Une des premières expériences documentaires à avoir été associée au phénomène de la téléréalité (An American Family, diffusée sur PBS en 1973) montrait à raison d’une heure par semaine la vie ordinaire des Loud, une famille californienne de la classe moyenne supérieure. La familiarité de leur quotidien, la banalité de leurs disputes, le côté hautement « prototypique » de leurs occupations et préoccupations en faisaient une sorte de témoignage sur l’Amérique, que Baudrillard avait analysé avec beaucoup de finesse comme « un simulacre parfait ». Mais peut-être se trompait-il en partie : les Loud avait une vie indépendamment du fait qu’ils étaient filmés, et le regard anthropologique évoqué tout à l’heure se trouvait au centre du projet d’une manière beaucoup plus évidente, attirant même les louanges de Margaret Mead, qui y voyait une espèce de révolution télévisuelle. En Face de Here comes Honey Boo Boo, l’impression d’une réalité factice, étirée, cadrée l’emporte vite sur celle d’un témoignage, quelque perverti soit-il. L’aspect extrêmement construit du format, et la manière notamment dont l’équipe de production semble toujours présente lorsqu’il se passe quelque chose de « drôle » ou d’intéressant, laissent croire à un très haut degré de scénarisation.

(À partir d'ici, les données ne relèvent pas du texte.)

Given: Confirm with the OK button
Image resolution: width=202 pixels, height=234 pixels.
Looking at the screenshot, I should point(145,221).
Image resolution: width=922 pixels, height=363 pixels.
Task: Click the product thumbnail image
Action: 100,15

On imagine facilement, en effet, un membre de l’équipe proposer au beau milieu d’une réunion de production: « amenons cette bande de tarés au Wal-Mart, ils trouverons bien le moyen de se rendre ridicules ». Et le génie en question d’être félicité pour ses bonnes idées.

An American Family, 1973.

On l’aura compris, tout le problème ici est de nature éthique. Il est bien évident qu’en se prêtant ainsi au jeu, la famille s’expose à la critique et dédouane en quelque sorte le producteur de son trop-plein de mauvaise conscience. Mais quel que soit le montant d’argent que ces gens reçoivent en échange de leur prestation, le minimum de respect que devrait appeler la dignité humaine leur est refusé au profit d’un divertissement facile qui s’élabore entièrement à leur dépend. On a beau dire – avec raison, je crois – que l’émission montre aussi une face plus lumineuse de cette famille (ils semblent particulièrement unis, et ils rient beaucoup…), la raison première justifiant qu’elle soit l’objet d’une série entière reste son aspect hautement dysfonctionnel et par voie de conséquence l’espèce de scénario comique que cela permet semaine après semaine. Veut-on d’une telle télévision ? Croit-on que l’avenir du regard documentaire se trouve dans ce genre de diversion cynique ?

Notes

  1. Spin-off est le nom donné à une émission qui est dérivée d’une autre.
  2. À titre d’exemple, Simmons (dont la fortune est évaluée à 300 millions de dollars) reçoit 125 000$ pour chaque épisode de Family Jewel, l’émission qui lui est consacrée.